··· MATERIALS PROVIDED
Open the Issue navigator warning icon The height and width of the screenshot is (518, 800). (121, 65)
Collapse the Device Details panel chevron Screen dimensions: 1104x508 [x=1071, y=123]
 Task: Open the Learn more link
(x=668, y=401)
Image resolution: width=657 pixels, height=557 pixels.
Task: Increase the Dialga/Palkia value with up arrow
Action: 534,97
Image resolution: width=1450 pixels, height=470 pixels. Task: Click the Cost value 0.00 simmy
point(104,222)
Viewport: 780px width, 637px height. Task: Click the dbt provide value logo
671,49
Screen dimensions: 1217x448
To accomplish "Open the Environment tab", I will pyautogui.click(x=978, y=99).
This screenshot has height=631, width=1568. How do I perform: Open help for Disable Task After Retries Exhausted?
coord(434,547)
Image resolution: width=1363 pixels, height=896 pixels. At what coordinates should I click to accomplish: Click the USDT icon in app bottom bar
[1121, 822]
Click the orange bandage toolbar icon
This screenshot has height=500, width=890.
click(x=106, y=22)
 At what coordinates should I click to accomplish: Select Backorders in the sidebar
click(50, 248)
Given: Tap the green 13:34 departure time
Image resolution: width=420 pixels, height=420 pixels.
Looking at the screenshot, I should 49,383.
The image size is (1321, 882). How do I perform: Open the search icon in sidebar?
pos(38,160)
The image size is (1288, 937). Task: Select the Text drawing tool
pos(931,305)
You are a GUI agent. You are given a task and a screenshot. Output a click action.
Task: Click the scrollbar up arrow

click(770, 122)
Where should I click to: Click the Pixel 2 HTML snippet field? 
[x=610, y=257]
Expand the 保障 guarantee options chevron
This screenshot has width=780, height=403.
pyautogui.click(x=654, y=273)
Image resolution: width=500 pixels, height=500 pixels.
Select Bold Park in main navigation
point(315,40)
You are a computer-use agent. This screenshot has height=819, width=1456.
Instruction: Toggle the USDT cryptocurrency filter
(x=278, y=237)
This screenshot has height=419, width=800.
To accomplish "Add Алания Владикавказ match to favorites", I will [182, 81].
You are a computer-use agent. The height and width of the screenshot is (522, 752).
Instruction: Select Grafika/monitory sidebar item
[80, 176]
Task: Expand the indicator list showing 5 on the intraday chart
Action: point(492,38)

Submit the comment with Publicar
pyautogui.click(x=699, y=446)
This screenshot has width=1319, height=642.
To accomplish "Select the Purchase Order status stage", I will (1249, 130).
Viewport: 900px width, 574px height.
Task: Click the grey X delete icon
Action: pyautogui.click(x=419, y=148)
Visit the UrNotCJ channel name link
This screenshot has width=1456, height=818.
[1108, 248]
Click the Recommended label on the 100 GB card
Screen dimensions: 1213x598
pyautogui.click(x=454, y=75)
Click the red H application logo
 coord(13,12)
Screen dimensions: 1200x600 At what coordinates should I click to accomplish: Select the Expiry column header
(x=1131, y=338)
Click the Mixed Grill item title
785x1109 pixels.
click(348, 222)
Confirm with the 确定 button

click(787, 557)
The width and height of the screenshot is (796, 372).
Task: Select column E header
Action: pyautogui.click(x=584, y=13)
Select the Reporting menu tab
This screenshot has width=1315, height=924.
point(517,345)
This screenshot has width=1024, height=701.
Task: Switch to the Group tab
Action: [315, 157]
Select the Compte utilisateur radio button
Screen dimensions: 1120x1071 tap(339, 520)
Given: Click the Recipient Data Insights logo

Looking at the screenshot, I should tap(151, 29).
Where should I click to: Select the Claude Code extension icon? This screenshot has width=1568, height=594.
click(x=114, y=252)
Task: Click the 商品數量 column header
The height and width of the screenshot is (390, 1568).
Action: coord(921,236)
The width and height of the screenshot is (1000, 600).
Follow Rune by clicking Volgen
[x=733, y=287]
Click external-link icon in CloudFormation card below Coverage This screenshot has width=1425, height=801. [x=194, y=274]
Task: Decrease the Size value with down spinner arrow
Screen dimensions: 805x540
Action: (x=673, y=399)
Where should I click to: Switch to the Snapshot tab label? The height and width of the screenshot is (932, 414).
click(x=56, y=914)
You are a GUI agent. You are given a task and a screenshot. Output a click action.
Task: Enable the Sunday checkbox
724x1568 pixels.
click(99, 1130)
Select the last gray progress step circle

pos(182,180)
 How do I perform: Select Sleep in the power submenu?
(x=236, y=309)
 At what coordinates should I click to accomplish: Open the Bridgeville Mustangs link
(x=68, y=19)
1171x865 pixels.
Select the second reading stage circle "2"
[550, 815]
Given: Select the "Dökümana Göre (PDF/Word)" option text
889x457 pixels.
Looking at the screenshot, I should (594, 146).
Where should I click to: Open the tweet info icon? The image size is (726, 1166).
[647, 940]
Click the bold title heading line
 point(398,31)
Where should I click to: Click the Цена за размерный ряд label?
······
▸ **WORK REQUIRED**:
Change "USDT" to "USDC" throughout the listing above and write it out again, leaving everything else untouched.

▸ **FULL ANSWER**:
Open the Issue navigator warning icon The height and width of the screenshot is (518, 800). (121, 65)
Collapse the Device Details panel chevron Screen dimensions: 1104x508 [x=1071, y=123]
 Task: Open the Learn more link
(x=668, y=401)
Image resolution: width=657 pixels, height=557 pixels.
Task: Increase the Dialga/Palkia value with up arrow
Action: 534,97
Image resolution: width=1450 pixels, height=470 pixels. Task: Click the Cost value 0.00 simmy
point(104,222)
Viewport: 780px width, 637px height. Task: Click the dbt provide value logo
671,49
Screen dimensions: 1217x448
To accomplish "Open the Environment tab", I will pyautogui.click(x=978, y=99).
This screenshot has height=631, width=1568. How do I perform: Open help for Disable Task After Retries Exhausted?
coord(434,547)
Image resolution: width=1363 pixels, height=896 pixels. At what coordinates should I click to accomplish: Click the USDC icon in app bottom bar
[1121, 822]
Click the orange bandage toolbar icon
This screenshot has height=500, width=890.
click(x=106, y=22)
 At what coordinates should I click to accomplish: Select Backorders in the sidebar
click(50, 248)
Given: Tap the green 13:34 departure time
Image resolution: width=420 pixels, height=420 pixels.
Looking at the screenshot, I should 49,383.
The image size is (1321, 882). How do I perform: Open the search icon in sidebar?
pos(38,160)
The image size is (1288, 937). Task: Select the Text drawing tool
pos(931,305)
You are a GUI agent. You are given a task and a screenshot. Output a click action.
Task: Click the scrollbar up arrow

click(770, 122)
Where should I click to: Click the Pixel 2 HTML snippet field? 
[x=610, y=257]
Expand the 保障 guarantee options chevron
This screenshot has width=780, height=403.
pyautogui.click(x=654, y=273)
Image resolution: width=500 pixels, height=500 pixels.
Select Bold Park in main navigation
point(315,40)
You are a computer-use agent. This screenshot has height=819, width=1456.
Instruction: Toggle the USDC cryptocurrency filter
(x=278, y=237)
This screenshot has height=419, width=800.
To accomplish "Add Алания Владикавказ match to favorites", I will [182, 81].
You are a computer-use agent. The height and width of the screenshot is (522, 752).
Instruction: Select Grafika/monitory sidebar item
[80, 176]
Task: Expand the indicator list showing 5 on the intraday chart
Action: point(492,38)

Submit the comment with Publicar
pyautogui.click(x=699, y=446)
This screenshot has width=1319, height=642.
To accomplish "Select the Purchase Order status stage", I will (1249, 130).
Viewport: 900px width, 574px height.
Task: Click the grey X delete icon
Action: pyautogui.click(x=419, y=148)
Visit the UrNotCJ channel name link
This screenshot has width=1456, height=818.
[1108, 248]
Click the Recommended label on the 100 GB card
Screen dimensions: 1213x598
pyautogui.click(x=454, y=75)
Click the red H application logo
 coord(13,12)
Screen dimensions: 1200x600 At what coordinates should I click to accomplish: Select the Expiry column header
(x=1131, y=338)
Click the Mixed Grill item title
785x1109 pixels.
click(348, 222)
Confirm with the 确定 button

click(787, 557)
The width and height of the screenshot is (796, 372).
Task: Select column E header
Action: pyautogui.click(x=584, y=13)
Select the Reporting menu tab
This screenshot has width=1315, height=924.
point(517,345)
This screenshot has width=1024, height=701.
Task: Switch to the Group tab
Action: [315, 157]
Select the Compte utilisateur radio button
Screen dimensions: 1120x1071 tap(339, 520)
Given: Click the Recipient Data Insights logo

Looking at the screenshot, I should tap(151, 29).
Where should I click to: Select the Claude Code extension icon? This screenshot has width=1568, height=594.
click(x=114, y=252)
Task: Click the 商品數量 column header
The height and width of the screenshot is (390, 1568).
Action: coord(921,236)
The width and height of the screenshot is (1000, 600).
Follow Rune by clicking Volgen
[x=733, y=287]
Click external-link icon in CloudFormation card below Coverage This screenshot has width=1425, height=801. [x=194, y=274]
Task: Decrease the Size value with down spinner arrow
Screen dimensions: 805x540
Action: (x=673, y=399)
Where should I click to: Switch to the Snapshot tab label? The height and width of the screenshot is (932, 414).
click(x=56, y=914)
You are a GUI agent. You are given a task and a screenshot. Output a click action.
Task: Enable the Sunday checkbox
724x1568 pixels.
click(99, 1130)
Select the last gray progress step circle

pos(182,180)
 How do I perform: Select Sleep in the power submenu?
(x=236, y=309)
 At what coordinates should I click to accomplish: Open the Bridgeville Mustangs link
(x=68, y=19)
1171x865 pixels.
Select the second reading stage circle "2"
[550, 815]
Given: Select the "Dökümana Göre (PDF/Word)" option text
889x457 pixels.
Looking at the screenshot, I should (594, 146).
Where should I click to: Open the tweet info icon? The image size is (726, 1166).
[647, 940]
Click the bold title heading line
 point(398,31)
Where should I click to: Click the Цена за размерный ряд label?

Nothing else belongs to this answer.